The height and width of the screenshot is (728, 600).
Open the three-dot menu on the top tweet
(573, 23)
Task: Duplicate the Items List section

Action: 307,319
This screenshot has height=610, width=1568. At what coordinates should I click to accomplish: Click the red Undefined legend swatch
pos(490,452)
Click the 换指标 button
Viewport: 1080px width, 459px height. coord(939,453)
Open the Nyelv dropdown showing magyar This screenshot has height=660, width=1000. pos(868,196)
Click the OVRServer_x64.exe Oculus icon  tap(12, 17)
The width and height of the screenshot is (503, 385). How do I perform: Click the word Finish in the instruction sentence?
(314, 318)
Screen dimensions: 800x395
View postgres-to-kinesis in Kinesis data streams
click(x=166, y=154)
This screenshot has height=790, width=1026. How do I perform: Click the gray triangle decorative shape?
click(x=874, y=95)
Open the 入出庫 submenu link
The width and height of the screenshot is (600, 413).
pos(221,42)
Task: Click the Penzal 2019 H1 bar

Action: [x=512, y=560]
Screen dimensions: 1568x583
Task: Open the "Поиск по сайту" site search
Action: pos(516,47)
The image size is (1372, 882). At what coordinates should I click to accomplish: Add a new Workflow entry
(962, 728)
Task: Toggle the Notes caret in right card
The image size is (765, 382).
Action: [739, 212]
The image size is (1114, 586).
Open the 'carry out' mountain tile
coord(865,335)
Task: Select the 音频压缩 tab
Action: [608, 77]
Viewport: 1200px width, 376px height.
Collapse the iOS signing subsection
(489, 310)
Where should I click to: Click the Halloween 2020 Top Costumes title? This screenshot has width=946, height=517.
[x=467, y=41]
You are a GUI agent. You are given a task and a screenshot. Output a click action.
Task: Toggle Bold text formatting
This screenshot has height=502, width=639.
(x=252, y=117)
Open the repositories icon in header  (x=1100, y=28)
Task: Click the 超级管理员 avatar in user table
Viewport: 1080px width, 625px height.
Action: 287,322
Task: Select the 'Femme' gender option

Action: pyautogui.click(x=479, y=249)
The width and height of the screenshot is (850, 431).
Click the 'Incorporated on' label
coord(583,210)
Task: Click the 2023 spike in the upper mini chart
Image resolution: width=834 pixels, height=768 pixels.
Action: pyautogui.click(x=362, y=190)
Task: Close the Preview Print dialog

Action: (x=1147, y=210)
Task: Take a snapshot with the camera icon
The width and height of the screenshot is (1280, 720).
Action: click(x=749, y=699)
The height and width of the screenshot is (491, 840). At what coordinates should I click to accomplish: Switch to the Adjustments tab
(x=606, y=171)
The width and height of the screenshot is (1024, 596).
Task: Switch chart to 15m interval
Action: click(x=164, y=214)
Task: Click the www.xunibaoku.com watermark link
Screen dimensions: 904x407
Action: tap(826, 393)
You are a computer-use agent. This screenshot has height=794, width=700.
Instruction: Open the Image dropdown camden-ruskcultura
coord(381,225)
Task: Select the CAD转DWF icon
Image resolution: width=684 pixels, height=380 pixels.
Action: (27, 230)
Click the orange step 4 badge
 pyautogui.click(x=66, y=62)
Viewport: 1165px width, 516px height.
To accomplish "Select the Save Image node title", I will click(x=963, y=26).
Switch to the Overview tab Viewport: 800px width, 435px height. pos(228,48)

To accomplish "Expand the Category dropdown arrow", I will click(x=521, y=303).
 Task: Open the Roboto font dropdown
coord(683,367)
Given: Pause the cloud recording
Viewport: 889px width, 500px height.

▬▬▬

All of the records above are to be copied exactly.

The height and width of the screenshot is (728, 600).
Open the three-dot menu on the top tweet
(573, 23)
Task: Duplicate the Items List section

Action: 307,319
This screenshot has height=610, width=1568. At what coordinates should I click to accomplish: Click the red Undefined legend swatch
pos(490,452)
Click the 换指标 button
Viewport: 1080px width, 459px height. coord(939,453)
Open the Nyelv dropdown showing magyar This screenshot has height=660, width=1000. pos(868,196)
Click the OVRServer_x64.exe Oculus icon  tap(12, 17)
The width and height of the screenshot is (503, 385). How do I perform: Click the word Finish in the instruction sentence?
(314, 318)
Screen dimensions: 800x395
View postgres-to-kinesis in Kinesis data streams
click(x=166, y=154)
This screenshot has height=790, width=1026. How do I perform: Click the gray triangle decorative shape?
click(x=874, y=95)
Open the 入出庫 submenu link
The width and height of the screenshot is (600, 413).
pos(221,42)
Task: Click the Penzal 2019 H1 bar

Action: [x=512, y=560]
Screen dimensions: 1568x583
Task: Open the "Поиск по сайту" site search
Action: pos(516,47)
The image size is (1372, 882). At what coordinates should I click to accomplish: Add a new Workflow entry
(962, 728)
Task: Toggle the Notes caret in right card
The image size is (765, 382).
Action: [739, 212]
The image size is (1114, 586).
Open the 'carry out' mountain tile
coord(865,335)
Task: Select the 音频压缩 tab
Action: [608, 77]
Viewport: 1200px width, 376px height.
Collapse the iOS signing subsection
(489, 310)
Where should I click to: Click the Halloween 2020 Top Costumes title? This screenshot has width=946, height=517.
[x=467, y=41]
You are a GUI agent. You are given a task and a screenshot. Output a click action.
Task: Toggle Bold text formatting
This screenshot has height=502, width=639.
(x=252, y=117)
Open the repositories icon in header  (x=1100, y=28)
Task: Click the 超级管理员 avatar in user table
Viewport: 1080px width, 625px height.
Action: 287,322
Task: Select the 'Femme' gender option

Action: pyautogui.click(x=479, y=249)
The width and height of the screenshot is (850, 431).
Click the 'Incorporated on' label
coord(583,210)
Task: Click the 2023 spike in the upper mini chart
Image resolution: width=834 pixels, height=768 pixels.
Action: pyautogui.click(x=362, y=190)
Task: Close the Preview Print dialog

Action: (x=1147, y=210)
Task: Take a snapshot with the camera icon
The width and height of the screenshot is (1280, 720).
Action: click(x=749, y=699)
The height and width of the screenshot is (491, 840). At what coordinates should I click to accomplish: Switch to the Adjustments tab
(x=606, y=171)
The width and height of the screenshot is (1024, 596).
Task: Switch chart to 15m interval
Action: click(x=164, y=214)
Task: Click the www.xunibaoku.com watermark link
Screen dimensions: 904x407
Action: tap(826, 393)
You are a computer-use agent. This screenshot has height=794, width=700.
Instruction: Open the Image dropdown camden-ruskcultura
coord(381,225)
Task: Select the CAD转DWF icon
Image resolution: width=684 pixels, height=380 pixels.
Action: (27, 230)
Click the orange step 4 badge
 pyautogui.click(x=66, y=62)
Viewport: 1165px width, 516px height.
To accomplish "Select the Save Image node title", I will click(x=963, y=26).
Switch to the Overview tab Viewport: 800px width, 435px height. pos(228,48)

To accomplish "Expand the Category dropdown arrow", I will click(x=521, y=303).
 Task: Open the Roboto font dropdown
coord(683,367)
Given: Pause the cloud recording
Viewport: 889px width, 500px height.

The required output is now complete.